# Should I leave my wife



## lostinNC (Jul 25, 2011)

Ladies, posted this in the men's forum, interested in getting your opinion as well:
My wife confided with me last week, that after living together for 10+ years of which 8+ were married that she is into BDSM - the real deal, not just spankings and dirty talk. She also stated that she just can't see me being her "dom" . Honestly, I don't think I'd be really into it anyway, it's not really my thing, so any attempt would prob be halfhearted. Apparently she had an experience before we were married was scared by it but also liked it. The true issue is she buried it from me, bc admittedly I am a rather conservative guy. The problem is compounded by the fact that she has met a guy online who she requested from me to allow to have her "sessions" "Hell no" was the answer. All her friends are online as she stays at home with our 2 y/o.

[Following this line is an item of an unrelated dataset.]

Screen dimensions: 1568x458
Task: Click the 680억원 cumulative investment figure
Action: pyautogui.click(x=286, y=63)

Our sex life has honestly sucked for most of our married life, partly b/c I was resentful that she let herself go so soon after marriage while I busted my a$$ to stay in shape. However (big however), that changed after our daughter was born 2.5 years ago at which time my shame got the better of me and I accepted her for what she was. However, I think that damage had been done, and she was not very open for sex at all, and never was aggressive for it.

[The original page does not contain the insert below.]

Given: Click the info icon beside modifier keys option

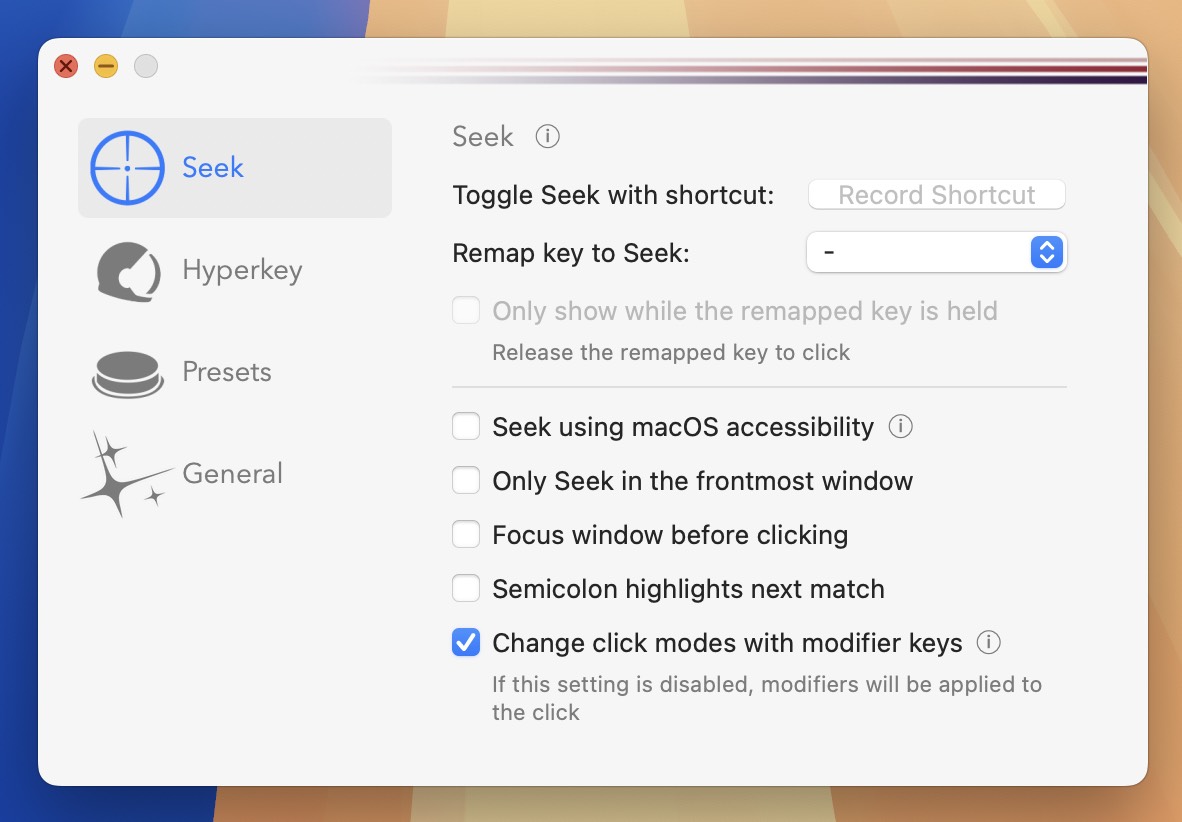Looking at the screenshot, I should [x=988, y=642].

I love my wife, and I would like nothing more than to make our marriage work, but there are three problems:

-She is not certain she can live without BDSM (and I certainly cannot live WITH it, unless it's me)

I am not convinced she is still committed to our marriage. We both have made mistakes, but I am willing to wipe the board clean and try again, but if she is not, am I forced to leave her?

Her behavior has been reckless and selfish for the past few months, and I find the way she is seeking out these people (besides offensive) to be dangerous - do I go for full custody of our child?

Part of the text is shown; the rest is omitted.